# What you need to do
Output only the lines below from the one containing "Where should I" to the one containing "Image resolution: width=514", exactly as written, both ends kept.
======== Extracted entries
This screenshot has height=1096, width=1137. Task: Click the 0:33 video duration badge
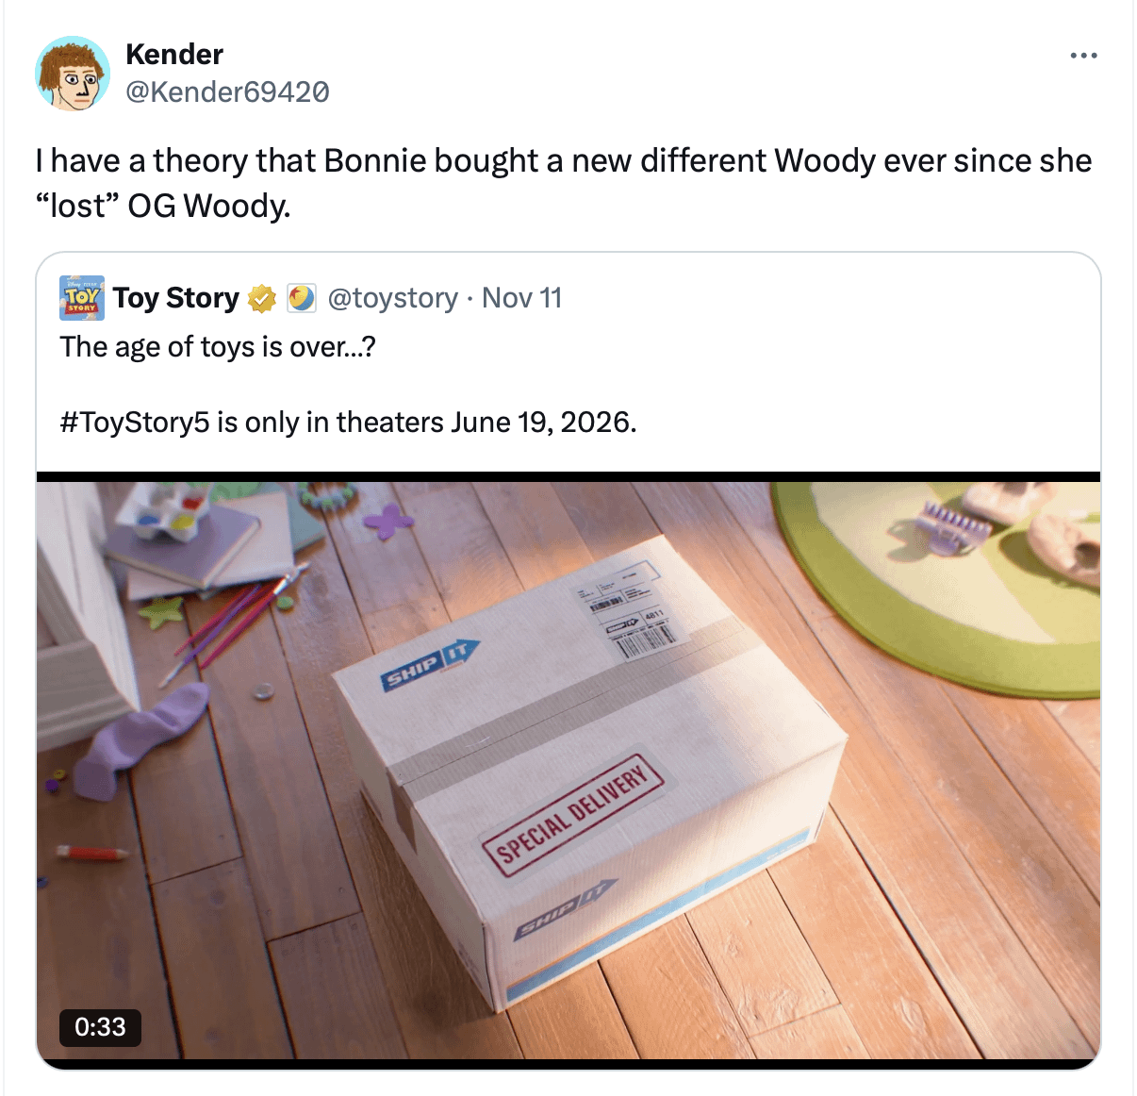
================
======== Extracted entries
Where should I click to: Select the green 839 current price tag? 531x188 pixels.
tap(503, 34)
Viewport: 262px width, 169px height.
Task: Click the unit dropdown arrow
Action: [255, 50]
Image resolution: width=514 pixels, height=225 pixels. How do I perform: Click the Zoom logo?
================
# Written solution
Where should I click to: Select the green 839 current price tag? 531x188 pixels.
tap(503, 34)
Viewport: 262px width, 169px height.
Task: Click the unit dropdown arrow
Action: [255, 50]
Image resolution: width=514 pixels, height=225 pixels. How do I perform: Click the Zoom logo?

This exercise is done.